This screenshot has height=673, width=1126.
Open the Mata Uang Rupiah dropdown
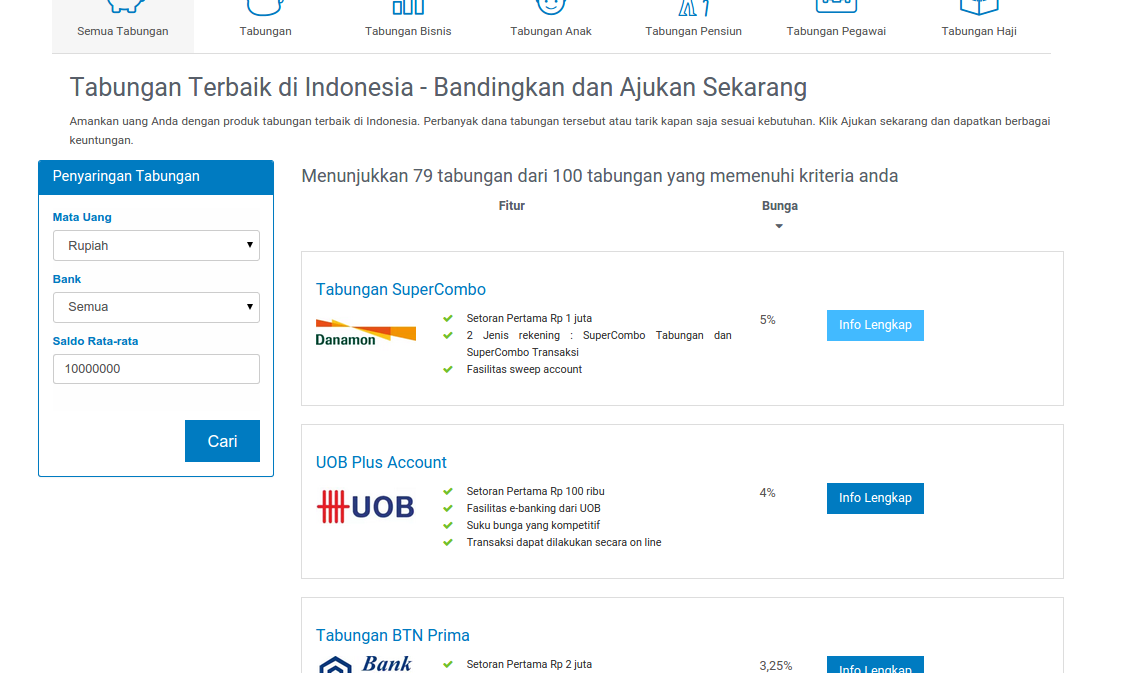click(x=156, y=246)
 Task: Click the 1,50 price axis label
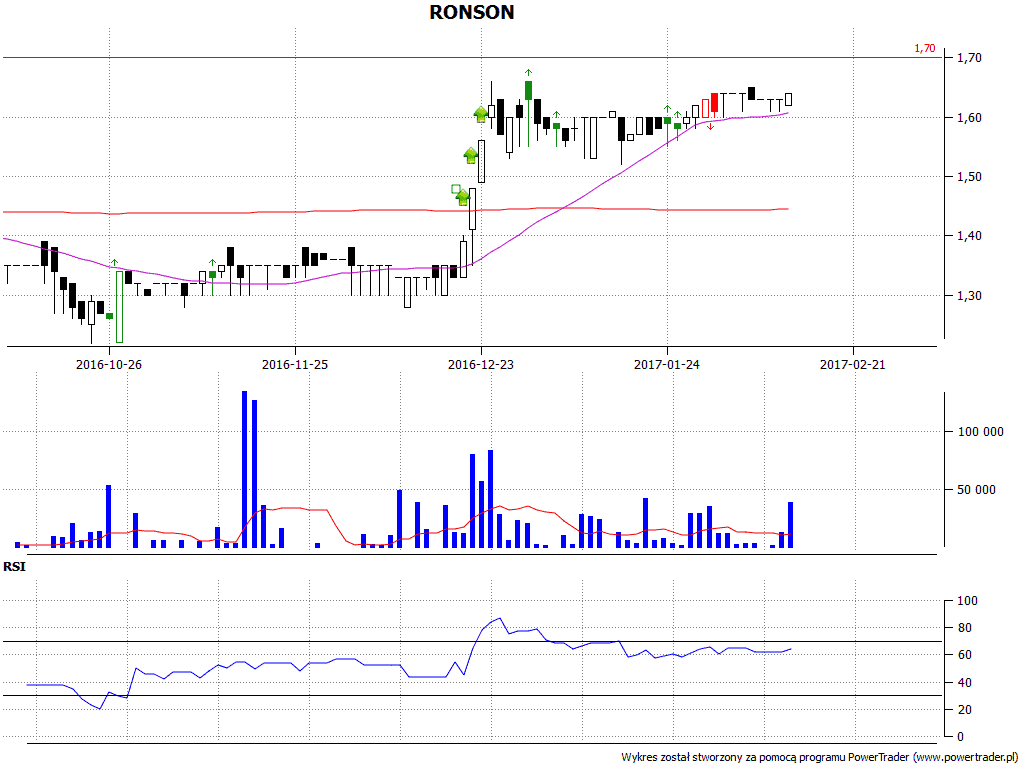point(970,177)
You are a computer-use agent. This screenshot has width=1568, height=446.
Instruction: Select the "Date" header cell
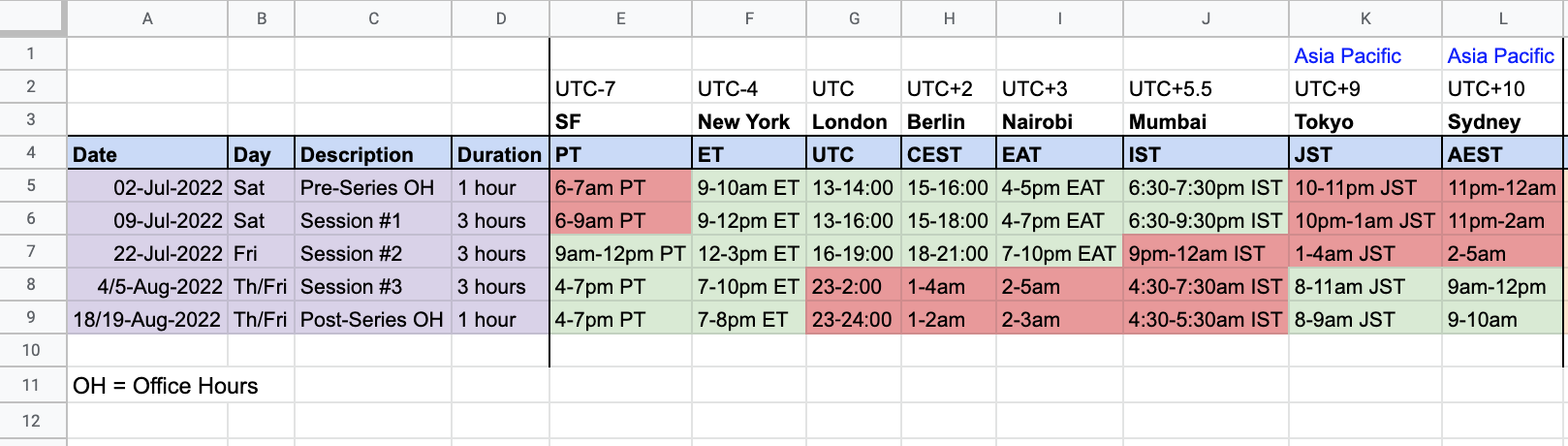147,154
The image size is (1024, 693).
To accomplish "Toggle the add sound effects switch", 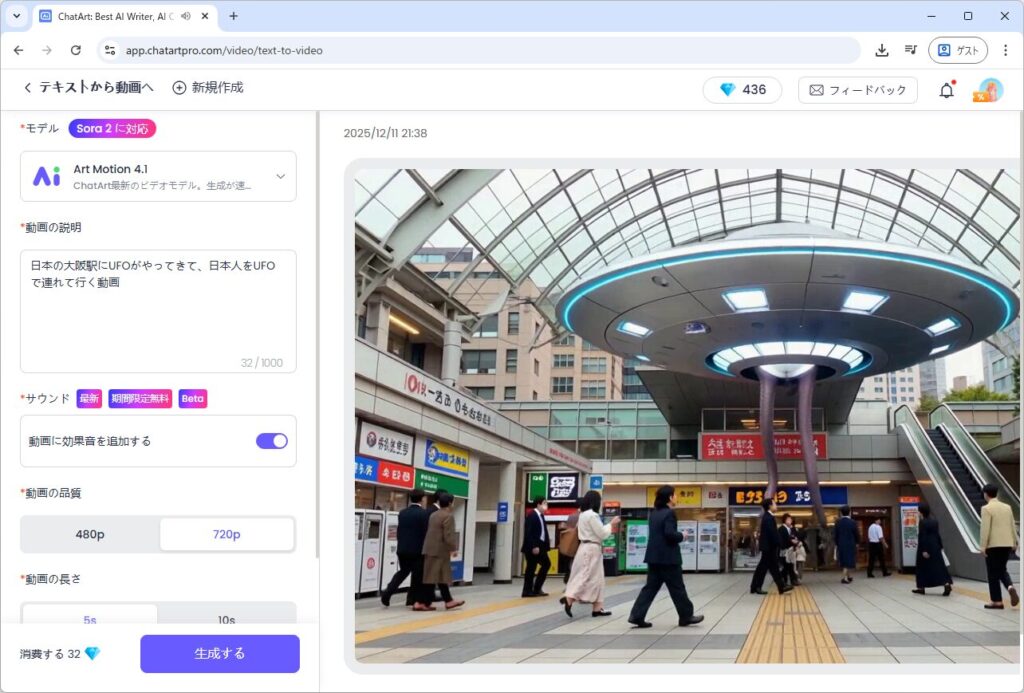I will (271, 441).
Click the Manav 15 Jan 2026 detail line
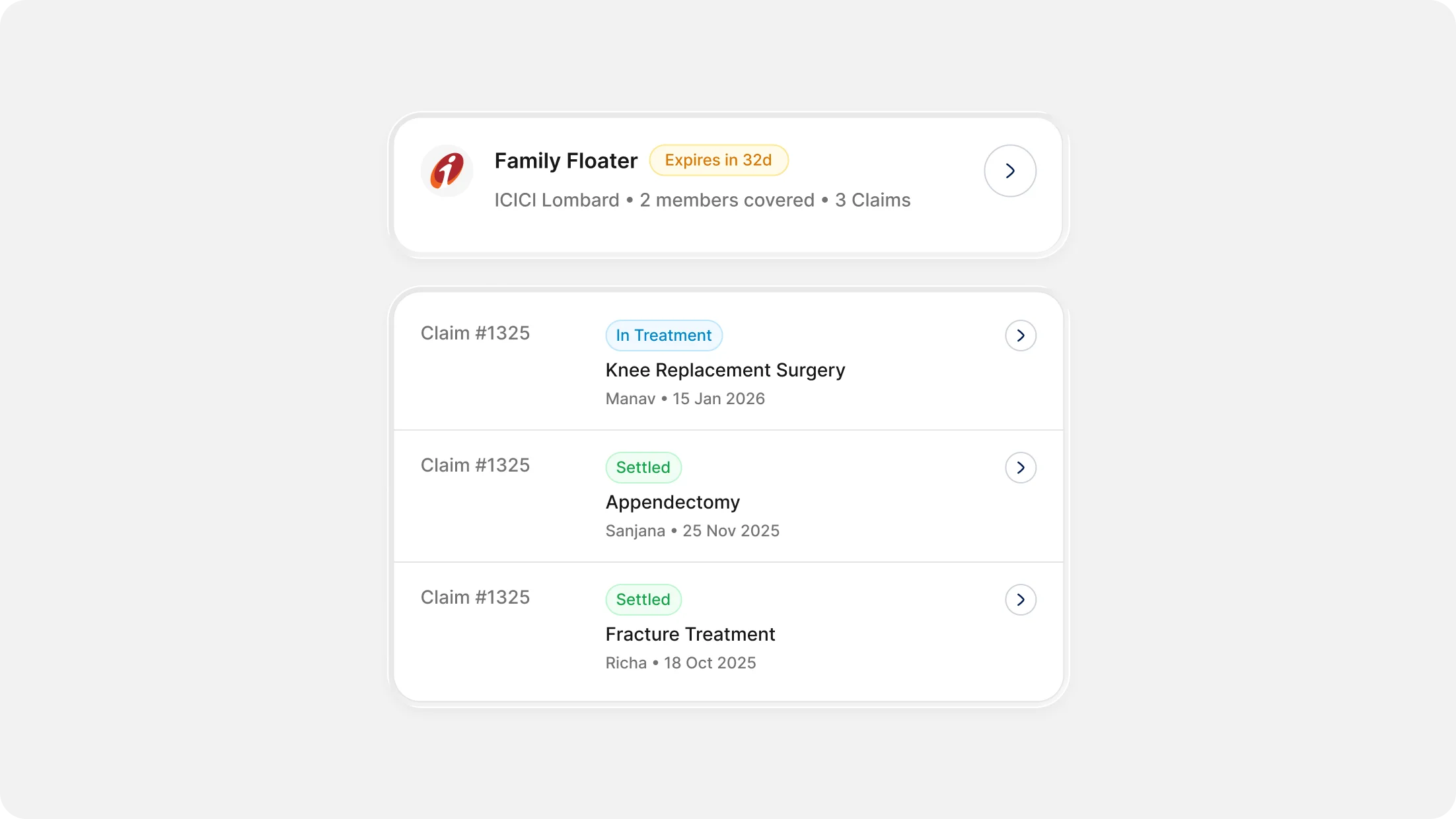 click(684, 398)
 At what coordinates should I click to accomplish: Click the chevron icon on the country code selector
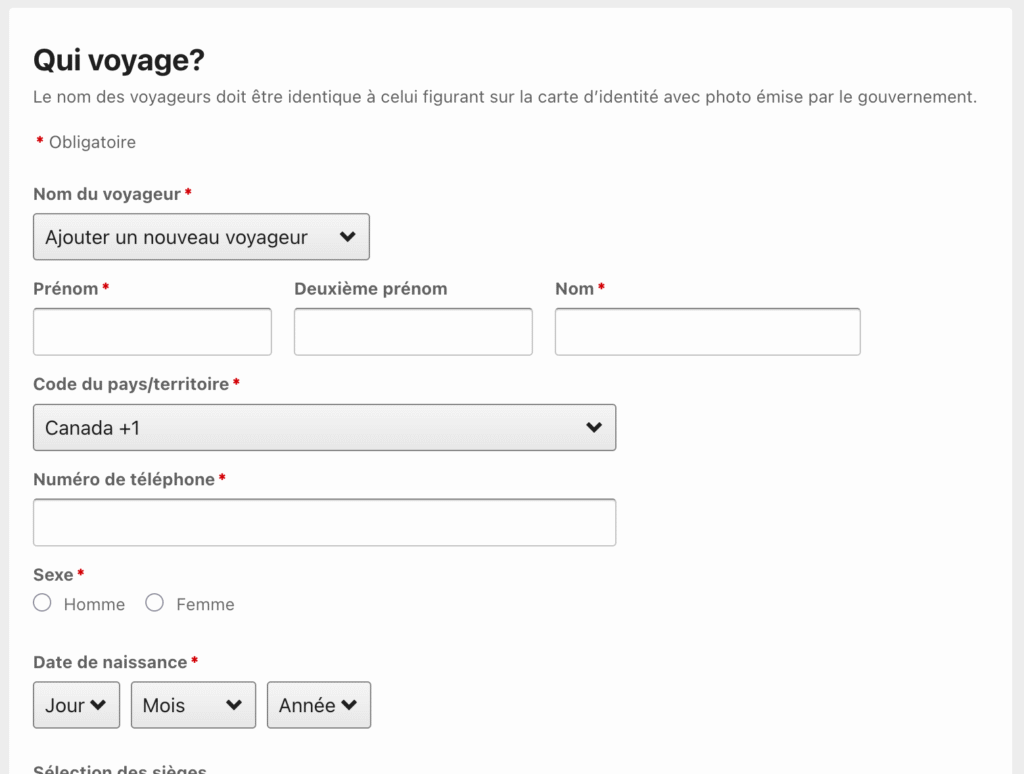(x=596, y=427)
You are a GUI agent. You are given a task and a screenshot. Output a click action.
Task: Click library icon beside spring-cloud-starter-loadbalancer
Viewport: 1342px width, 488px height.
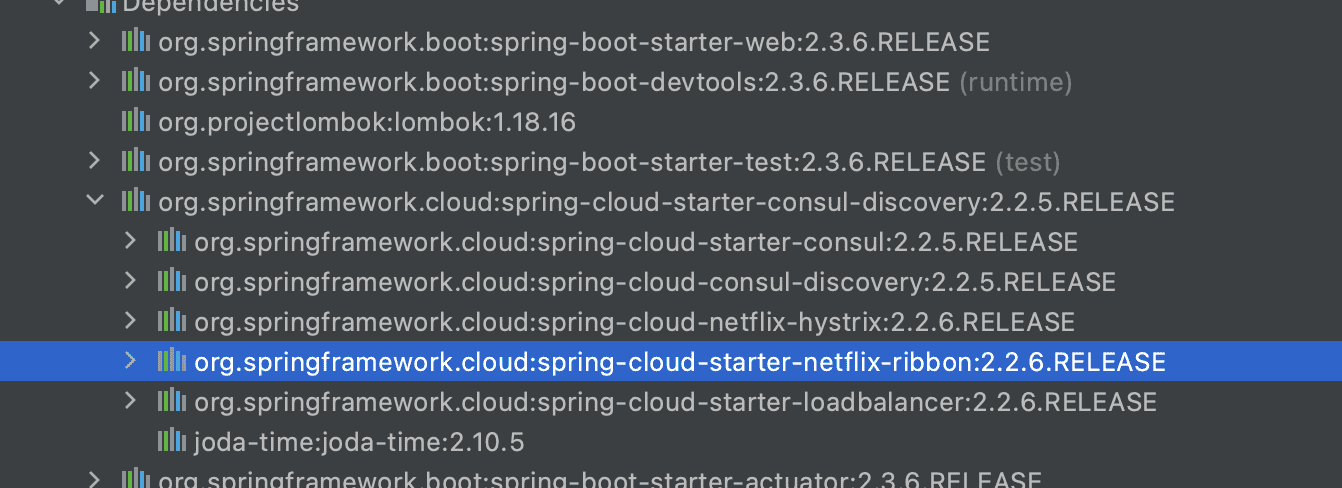[171, 401]

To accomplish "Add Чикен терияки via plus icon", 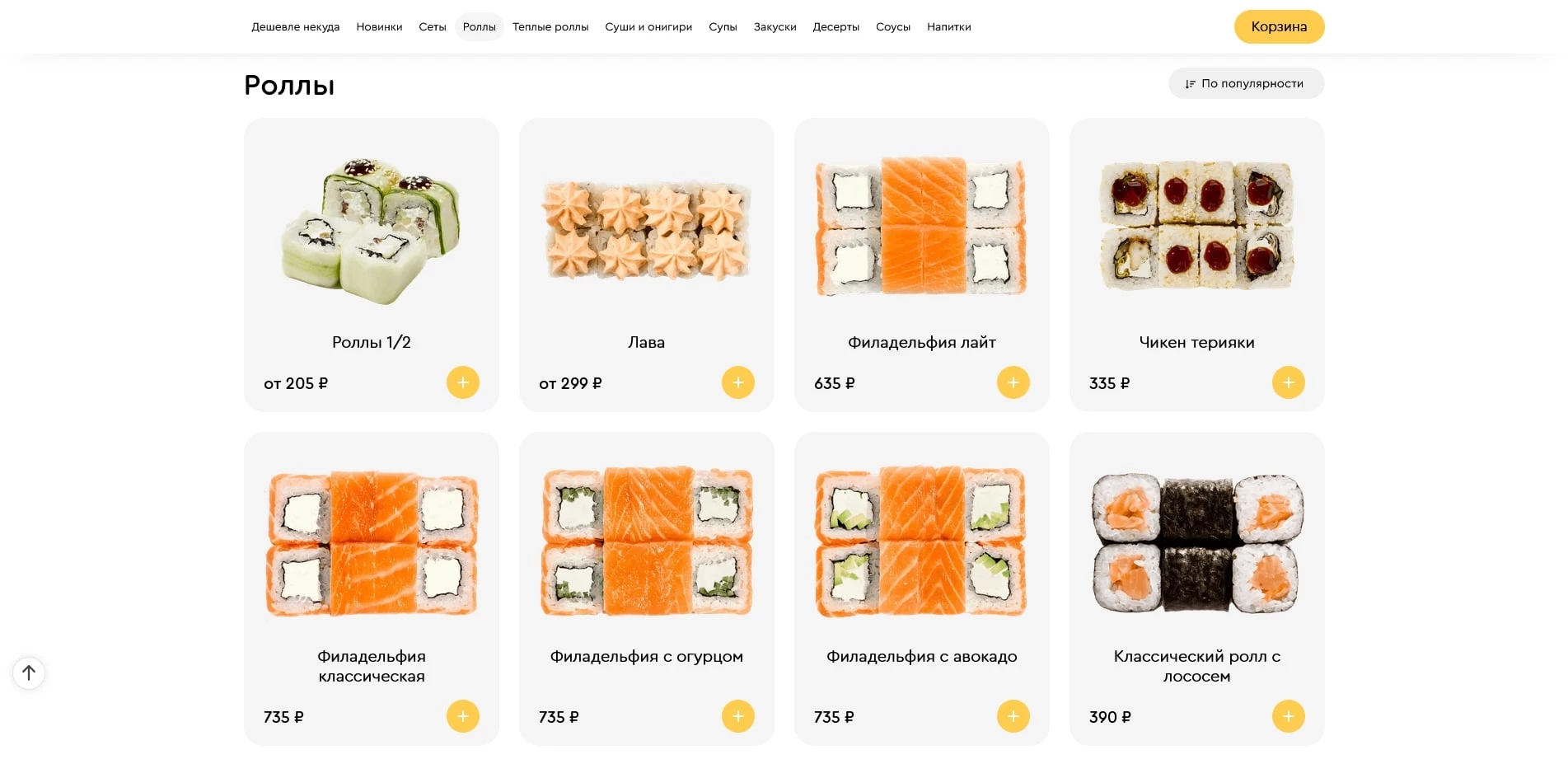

• **WHAT THE TASK REQUIRES**
Show each line of the listing that holds the string "This".

• **TASK OUTPUT**
This screenshot has height=673, width=1126.
You are a computer-use agent. This screenshot has width=1568, height=446.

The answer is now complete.